Supplied passage:
Happy Wednesday! I'm pretty tired. Ever since I got the new guitar and the loop pedal, I end up zoning out for hours, late at night looping guitar tracks and working on building sound scapes etc. It's really, really, really fun. It's awesome to use the guitar in new ways. As an artist that has control issues, the ability to loop yourself over and over is very appealing :) As a side note, meet @War:
Did you check this out? Just released today, a cool quick app for saving musical ideas you come up with on a whim. http://www.apple.com/music-memos/ I thought I read it stores snippets uncompressed. It can export, and it also has the most dead-simple electronic tuner I've seen on an app before. Kinda cool.
My last roommate had a 0retty large collection of pedals and I loved creating a wall of ambient noise then noodling over it. I can't say I ever made anything usable but it was fun.
I toured a nuclear reactor this morning. I think I had a picture of the plants being many many city blocks in size, but this one seemed surprisingly contained. Just one large dome, a few stories, and a core surrounded by layers of concrete. Mind you it was just a research site, but it was about the same size as a water tank back home. Still cool though and it was an interesting way to start the day!
My cat didn't die. I had an appointment to put him to sleep on Monday but he rallied over the weekend. He's eating about 3 table spoons of food a day and drinking a bit of water. I don't think he'll last too long but who knows... The wife was rushing to take him to a vet appointment last week and took a tumble down the stairs. Nothing broken but she is on crutches and is various shades of black and blue. Fuck January. Scares me a bit that February is usually the worst month of the year. That all being said, when I count my blessings things are still looking good. Guy who won a bunch of medal's at the big coffee tasting this year came into cold sell me on his coffee. He saw who I'm carrying and said "I was going to try and sell you my coffee but Joel is one of my main inspirations to start roasting. I know you don't want to change roasters..." We drank coffee and shot the shit for a half hour.

Data extract:
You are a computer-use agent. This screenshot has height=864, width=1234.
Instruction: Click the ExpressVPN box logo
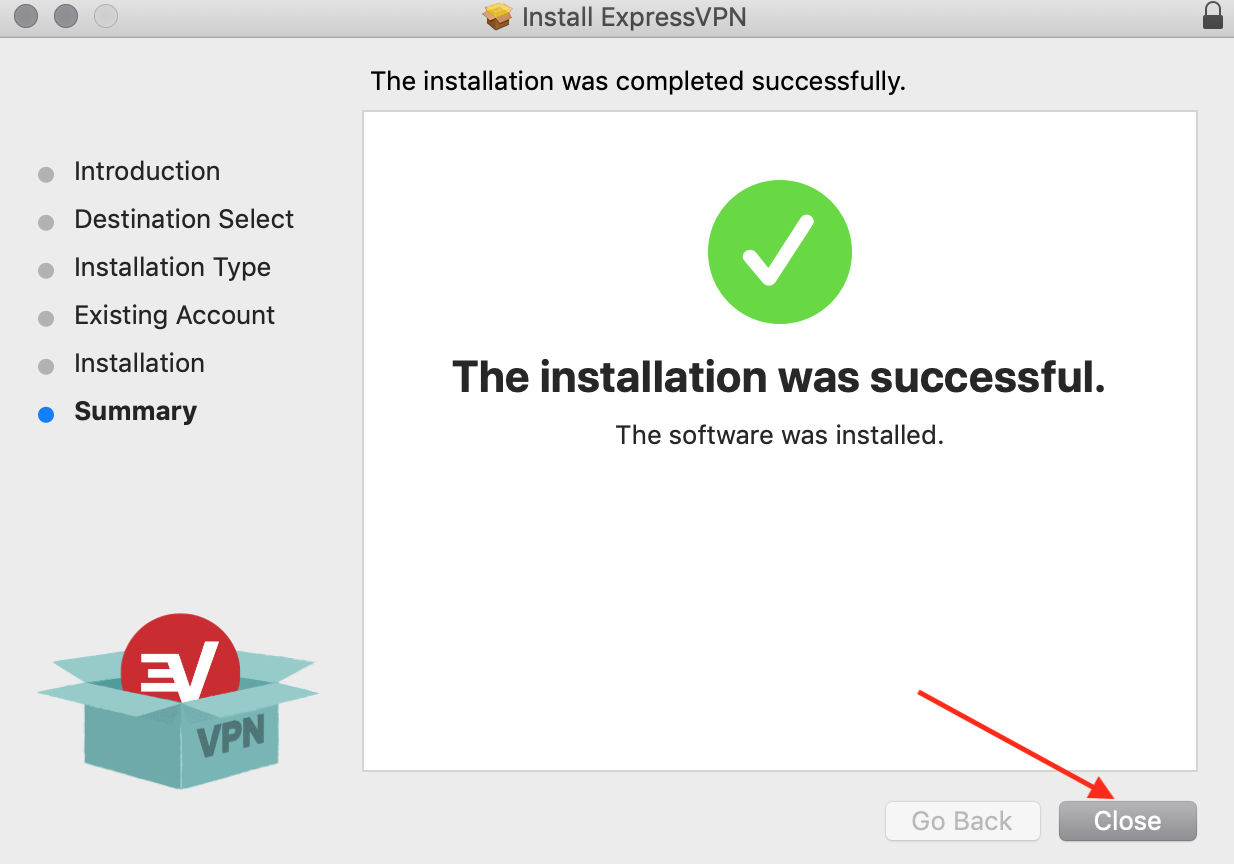point(178,700)
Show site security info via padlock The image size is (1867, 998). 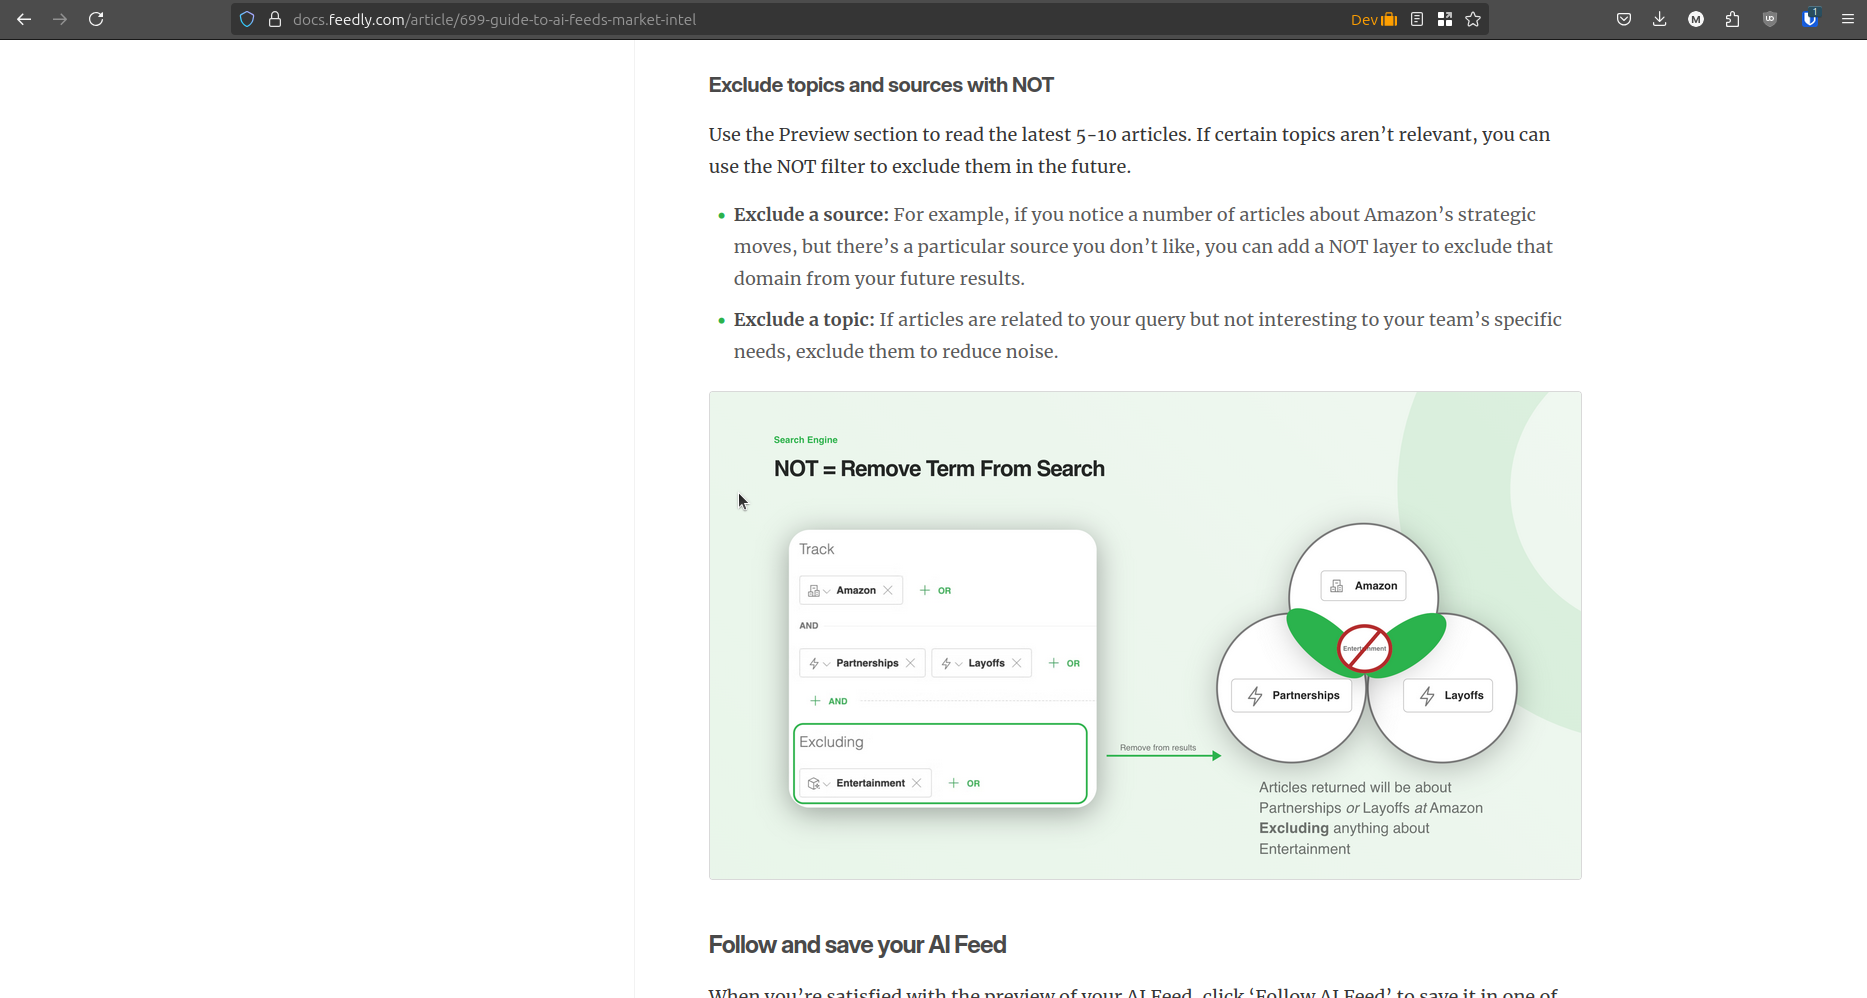[275, 19]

Exercise brief: Retype the forum thread from "I toured a nuclear" to "start the day!". The listing comes from a different source than the forum thread.

Expected answer:
I toured a nuclear reactor this morning. I think I had a picture of the plants being many many city blocks in size, but this one seemed surprisingly contained. Just one large dome, a few stories, and a core surrounded by layers of concrete. Mind you it was just a research site, but it was about the same size as a water tank back home. Still cool though and it was an interesting way to start the day!